Disturbi della tiroide, le patologie sono tante e di diversa gravità

Le patologie legate ad un disturbo della tiroide sono molte. Citiamo l’ipertiroidismo, l’ipotiroidismo, il gozzo, tumori, malattie tiroidee quali la tiroide di Hashimoto e altre malattie autoimmuni. Tutte le patologie sono legate ad un malfunzionamento della ghiandola endocrina posta alla base del collo che ha il compito di produrre l’ormone tiroideo.

Il grado di invalidità, dunque, non dipende dalla presenza del malfunzionamento ma dagli effetti di questo sulla persona. Se le conseguenze fisiche o psichiche sono talmente gravi da comportare l’insorgere di una condizione invalidante allora una commissione medica incaricata dall’INPS riconoscerà una determinata percentuale di disabilità. Tale percentuale indicherà le agevolazioni a cui accedere.

Le agevolazioni riconosciute dall’INPS

In caso di forme di malattie tiroidee molto gravi con possibilità di insorgenza di ritardo mentale può essere riconosciuta un’invalidità del 100%. Di conseguenza, al paziente spettano sia la pensione di inabilità che l’indennità di accompagnamento.
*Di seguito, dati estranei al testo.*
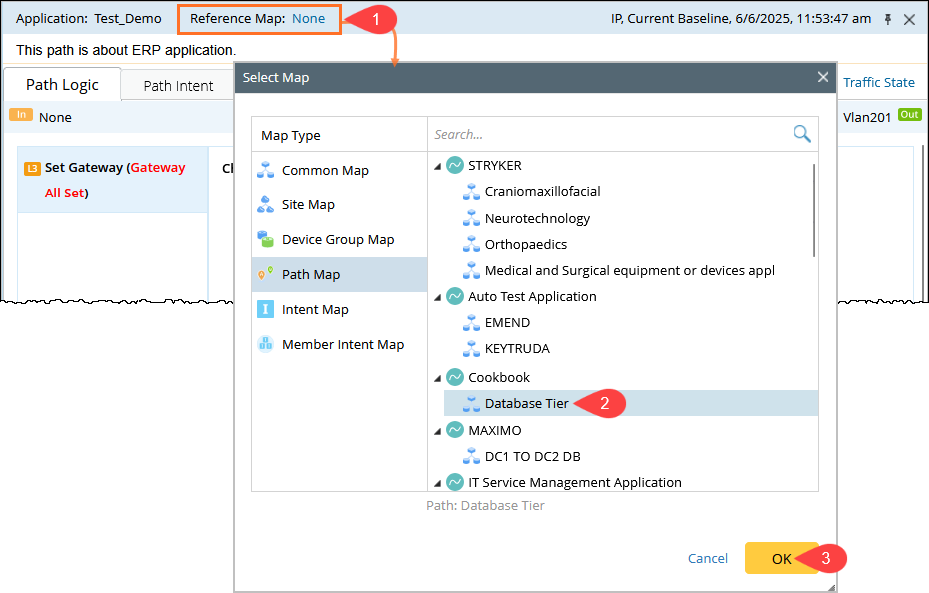Select Common Map type
The image size is (929, 593).
[325, 170]
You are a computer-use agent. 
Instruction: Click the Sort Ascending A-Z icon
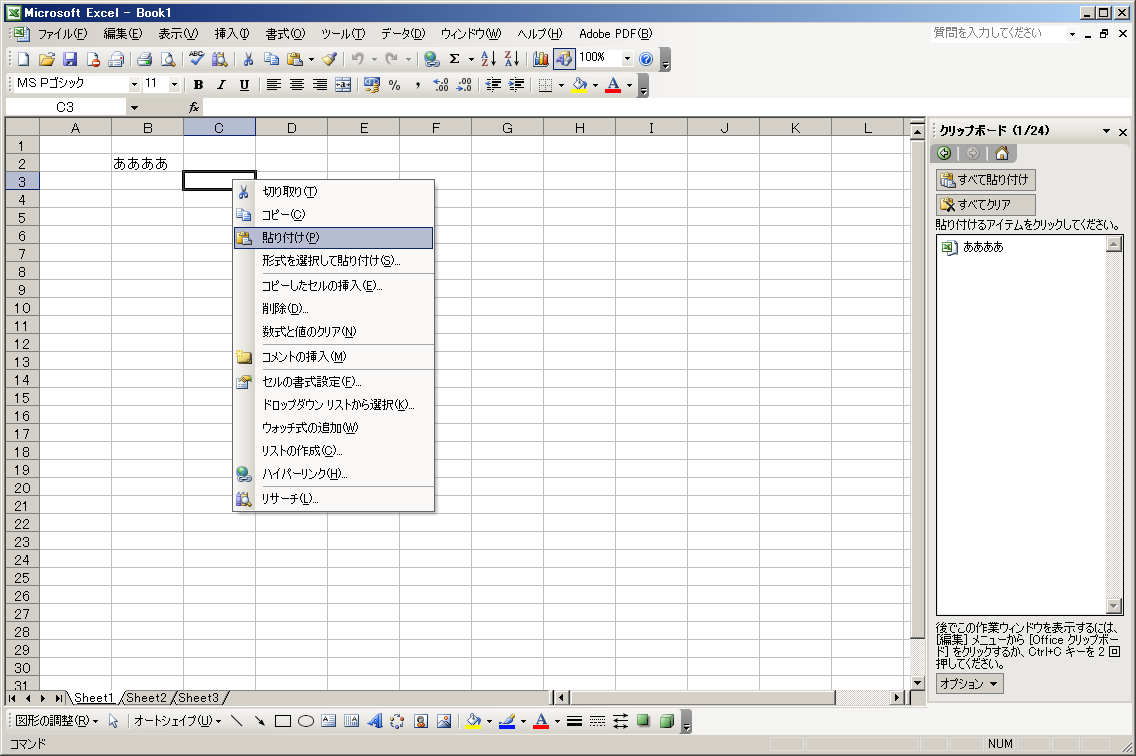click(489, 59)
Se la patologia è ipoparatiroidismo la percentuale assegnata può variare tra il 91 e il 100%. In questo caso il riconoscimento della pensione di invalidità sarebbe scontato mentre quello dell’indennità di accompagnamento sarebbe legato alla presenza di specifici requisiti.

La diagnosi di iperparatiroidismo, invece, comporterà l’assegnazione di un grado di invalidità del 50%, percentuale che non prevede alcun beneficio economico.

Come ottenere il riconoscimento dell’invalidità

L’iter per il riconoscimento dell’invalidità inizia con la richiesta al medico curante della certificazione che attesta la patologia di cui si soffre. Il medico stesso inoltrerà il documento all’INPS per via telematica mentre rilascerà al paziente il numero di protocollo che dovrà essere utilizzato dal richiedente per inoltrare domanda di invalidità all’ente.

Entro 30 giorni dall’invio della richiesta, l’INPS comunicherà alla persona che soffre di disturbi alla tiroide il giorno, il luogo e l’ora dell’appuntamento della visita medica. Una commissione incaricata valuterà il caso e redigerà un verbale completo del grado di invalidità riconosciuto.